“We could see inside people’s garages and their private properties.”
“I’m bothered by it because the people who buy the car, I don’t think they know that their privacy is, like, not respected … We could see them doing laundry and really intimate things. We could see their kids.”
“It was a breach of privacy, to be honest. And I always joked that I would never buy a Tesla after seeing how they treated some of these people.”
These quotes from former Tesla employees appear in a disturbing new report from Reuters. The report claims that Tesla employees passed around videos and images captured from Tesla cars — ranging from inside customers’ garages to road incidents — as a form of entertainment.
“Between 2019 and 2022, groups of Tesla employees privately shared via an internal messaging system sometimes highly invasive videos and images recorded by customers’ car cameras,” Reuters reports.
Some Tesla Vehicles Film When Parked
Some Tesla cars have a function known as Sentry Mode. Supposedly a security measure, Sentry Mode uses the car’s array of outward-facing cameras to film and photograph activity near the car. In a 2019 blog post, the company explains, “While no alarm system can prevent against all vehicle thefts, break-ins and threats, we hope that with Sentry Mode and our other security features, your Tesla will be even more secure.”
Reuters reports, “Several years ago, Tesla would receive video recordings from its vehicles even when they were off, if owners gave consent. It has since stopped doing so.”
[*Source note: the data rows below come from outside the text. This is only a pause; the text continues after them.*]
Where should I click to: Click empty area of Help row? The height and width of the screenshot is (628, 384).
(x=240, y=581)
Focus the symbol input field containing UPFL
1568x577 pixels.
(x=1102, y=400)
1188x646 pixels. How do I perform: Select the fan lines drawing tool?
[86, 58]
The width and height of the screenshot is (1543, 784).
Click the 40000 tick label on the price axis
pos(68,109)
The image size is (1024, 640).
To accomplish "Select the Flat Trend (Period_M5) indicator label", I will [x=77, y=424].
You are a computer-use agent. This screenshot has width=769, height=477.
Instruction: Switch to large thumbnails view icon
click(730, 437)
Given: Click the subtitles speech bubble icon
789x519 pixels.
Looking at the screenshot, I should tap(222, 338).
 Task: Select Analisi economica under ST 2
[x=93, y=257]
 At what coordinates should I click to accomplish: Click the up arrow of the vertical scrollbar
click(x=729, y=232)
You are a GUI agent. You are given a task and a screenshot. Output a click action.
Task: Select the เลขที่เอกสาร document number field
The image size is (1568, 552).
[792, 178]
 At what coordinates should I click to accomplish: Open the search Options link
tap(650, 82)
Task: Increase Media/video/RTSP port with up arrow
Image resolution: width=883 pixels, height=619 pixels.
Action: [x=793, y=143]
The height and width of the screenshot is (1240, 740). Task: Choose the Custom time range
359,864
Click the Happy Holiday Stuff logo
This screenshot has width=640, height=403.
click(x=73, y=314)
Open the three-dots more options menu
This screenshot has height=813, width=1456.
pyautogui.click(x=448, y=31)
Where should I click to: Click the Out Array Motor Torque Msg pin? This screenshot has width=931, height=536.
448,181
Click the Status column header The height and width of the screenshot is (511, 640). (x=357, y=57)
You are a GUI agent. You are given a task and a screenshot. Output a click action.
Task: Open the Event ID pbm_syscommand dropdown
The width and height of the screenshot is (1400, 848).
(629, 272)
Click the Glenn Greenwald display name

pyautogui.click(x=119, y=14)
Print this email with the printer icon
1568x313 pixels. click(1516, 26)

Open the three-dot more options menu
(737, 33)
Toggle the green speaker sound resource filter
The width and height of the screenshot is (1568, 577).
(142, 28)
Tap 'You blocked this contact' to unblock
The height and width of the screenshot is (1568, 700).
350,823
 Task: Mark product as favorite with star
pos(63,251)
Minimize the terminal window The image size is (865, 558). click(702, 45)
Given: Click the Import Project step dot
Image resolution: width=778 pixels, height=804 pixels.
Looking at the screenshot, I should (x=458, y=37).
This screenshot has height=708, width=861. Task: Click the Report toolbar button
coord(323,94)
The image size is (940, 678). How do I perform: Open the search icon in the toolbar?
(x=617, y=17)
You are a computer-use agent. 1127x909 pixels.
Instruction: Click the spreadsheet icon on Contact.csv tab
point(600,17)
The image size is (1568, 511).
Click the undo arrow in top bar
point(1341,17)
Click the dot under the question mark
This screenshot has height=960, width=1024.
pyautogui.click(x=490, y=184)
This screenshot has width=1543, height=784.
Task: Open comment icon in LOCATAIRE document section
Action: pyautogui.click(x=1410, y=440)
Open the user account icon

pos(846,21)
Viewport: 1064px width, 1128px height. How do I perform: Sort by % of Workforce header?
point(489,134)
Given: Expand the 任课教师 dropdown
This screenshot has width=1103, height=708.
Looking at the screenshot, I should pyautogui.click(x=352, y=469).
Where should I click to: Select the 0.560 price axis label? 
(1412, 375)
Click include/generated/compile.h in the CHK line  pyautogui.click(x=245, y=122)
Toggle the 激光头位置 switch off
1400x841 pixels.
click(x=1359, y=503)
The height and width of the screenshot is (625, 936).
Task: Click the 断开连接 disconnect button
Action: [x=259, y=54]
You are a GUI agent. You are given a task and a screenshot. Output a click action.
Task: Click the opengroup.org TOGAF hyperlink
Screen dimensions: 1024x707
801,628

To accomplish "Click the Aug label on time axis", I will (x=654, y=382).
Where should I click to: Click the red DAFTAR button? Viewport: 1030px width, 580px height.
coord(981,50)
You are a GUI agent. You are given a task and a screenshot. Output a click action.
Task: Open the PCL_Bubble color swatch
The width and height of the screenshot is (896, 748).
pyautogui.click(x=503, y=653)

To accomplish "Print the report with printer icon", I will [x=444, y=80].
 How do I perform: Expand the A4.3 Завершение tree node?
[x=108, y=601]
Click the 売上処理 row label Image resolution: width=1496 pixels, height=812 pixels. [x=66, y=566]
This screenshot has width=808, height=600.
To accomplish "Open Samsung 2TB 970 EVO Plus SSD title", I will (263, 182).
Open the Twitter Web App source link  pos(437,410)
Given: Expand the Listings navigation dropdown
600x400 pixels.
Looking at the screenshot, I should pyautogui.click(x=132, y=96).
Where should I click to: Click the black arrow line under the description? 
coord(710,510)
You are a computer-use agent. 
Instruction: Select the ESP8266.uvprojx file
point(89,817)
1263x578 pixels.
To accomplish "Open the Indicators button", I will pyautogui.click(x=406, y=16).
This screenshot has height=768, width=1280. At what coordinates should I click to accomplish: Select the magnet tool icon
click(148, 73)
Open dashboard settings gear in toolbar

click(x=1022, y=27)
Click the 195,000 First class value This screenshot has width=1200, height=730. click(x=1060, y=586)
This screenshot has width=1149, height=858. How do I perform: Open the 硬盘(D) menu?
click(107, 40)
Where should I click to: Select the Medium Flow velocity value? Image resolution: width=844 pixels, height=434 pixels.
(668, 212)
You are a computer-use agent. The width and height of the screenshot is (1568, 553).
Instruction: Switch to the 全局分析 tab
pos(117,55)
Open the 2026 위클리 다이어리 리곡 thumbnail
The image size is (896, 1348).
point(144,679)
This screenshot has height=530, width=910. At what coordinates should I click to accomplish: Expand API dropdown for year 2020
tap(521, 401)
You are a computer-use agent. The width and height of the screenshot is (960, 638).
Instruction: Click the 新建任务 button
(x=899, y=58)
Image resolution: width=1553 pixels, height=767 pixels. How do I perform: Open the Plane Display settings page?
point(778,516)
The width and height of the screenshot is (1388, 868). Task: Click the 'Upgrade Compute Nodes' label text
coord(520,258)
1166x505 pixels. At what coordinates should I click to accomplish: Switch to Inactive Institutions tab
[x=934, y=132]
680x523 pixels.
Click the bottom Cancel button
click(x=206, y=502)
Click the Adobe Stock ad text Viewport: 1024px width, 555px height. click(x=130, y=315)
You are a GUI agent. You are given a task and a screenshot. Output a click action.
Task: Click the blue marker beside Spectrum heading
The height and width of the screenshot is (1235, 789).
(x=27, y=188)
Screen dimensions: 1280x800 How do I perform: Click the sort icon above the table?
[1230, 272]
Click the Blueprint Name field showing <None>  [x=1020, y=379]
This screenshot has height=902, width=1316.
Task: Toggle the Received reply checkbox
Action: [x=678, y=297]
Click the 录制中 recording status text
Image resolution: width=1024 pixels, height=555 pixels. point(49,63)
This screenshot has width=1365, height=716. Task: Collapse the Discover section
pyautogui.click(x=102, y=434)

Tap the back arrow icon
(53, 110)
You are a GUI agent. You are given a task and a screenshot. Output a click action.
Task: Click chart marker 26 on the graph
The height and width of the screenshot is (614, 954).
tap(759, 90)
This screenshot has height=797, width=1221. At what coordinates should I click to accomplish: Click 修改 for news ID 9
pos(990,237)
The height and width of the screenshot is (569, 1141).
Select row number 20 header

Reuters says it contacted more than 300 former employees about the practice, and “more than a dozen” agreed to speak anonymously.
They allege that workers and managers regularly shared private images on an internal messaging system to “break the monotony.” They included images taken inside owners’ garages, from mundane shots of owners doing laundry to more intimate moments, including “customers in embarrassing situations.”
Employees even reportedly shared images from inside Tesla CEO Elon Musk’s garage.
Musk bought the submersible Lotus sports car from the 1977 James Bond movie “The Spy Who Loved Me.” Employees passed around photos of it taken by a Tesla parked beside it.
Tesla tells customers in a privacy notice that “camera recordings remain anonymous and are not linked to you or your vehicle.” But employees say geographical location data stored with the images could let them identify an owner.
Some Tesla Vehicles Film While Driving
Other Tesla models use their external cameras to film their surroundings while driving. These are used to help train the company’s automated driver assistance systems, like the controversial “Full-Self Driving Capability.”
The company employs hundreds of people to watch those films and “label images to help its cars learn how to recognize pedestrians, street signs, construction vehicles, garage doors and other objects encountered on the road or at customers’ houses,” Reuters says.
Employees, however, shared images of “crashes and road-rage incidents” to entertain each other.
Tesla no longer operates a public relations department to field reporters’ questions, so we can’t contact the company to ask for comment.